Globalization has a profound effect on all countries around the world. Third world countries and developed countries are all affected by globalization in many different ways. One of the more prominent ways that countries are affected is through their economy. This article will look at how globalization affects countries and their economic growth.
The phenomenon that is globalization has allowed countries to invest in other countries to advance technologies and boost the economy. Foreign investment increases competition between businesses. Large businesses now have the ability to compare prices and costs and create strategies to benefit their business by utilizing foreign countries. One country may have cheaper manual labor and easier access to resources to manufacture a particular product. This promotes further economic growth in the country producing the good and also the foreign entity establishing that business relationship. The rapid growth of foreign investment has led to small businesses struggling to keep up with enormous corporations.
Globalization has led to new markets in developed countries. New access to products and services have created niche markets that otherwise would not exist. Smaller businesses can now trade more easily with other countries to supply them with products or services that other countries may not have. This economic growth leads to better technological advancements and increased productions overall.

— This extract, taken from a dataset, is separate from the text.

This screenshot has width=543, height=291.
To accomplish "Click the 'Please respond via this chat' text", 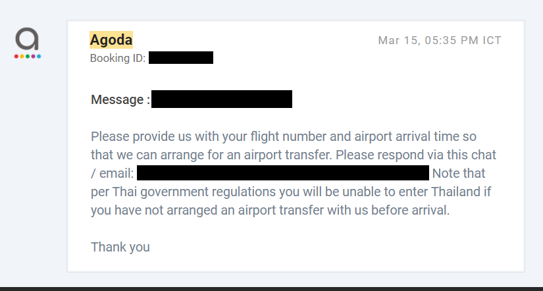I will 416,155.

Much of the economic benefits of globalization comes from the technologies that are included. New technologies have made it much easier for countries to interact with one another in a political sense and more importantly a business sense. New distribution channels have been created to better get products out to countries who demand them. Telecommunication technologies have changed making it easier to communicate with other countries and define their needs and wants. Industrial structures have been revamped to accommodate new markets and customers better abroad.
There is no doubt that globalization has a wide effect on the economic growth of a country. There are some that believe that the expansion of companies into foreign nations could hinder the growth of native businesses. Corporations in developed countries who have the ability to reach into foreign countries can disrupt economic growth in the native country as well as their own. Small businesses suffer because of this effect of globalization. The economic growth due to globalization should be studied and monitored carefully, so it does not spiral into dependency and perhaps a monopoly.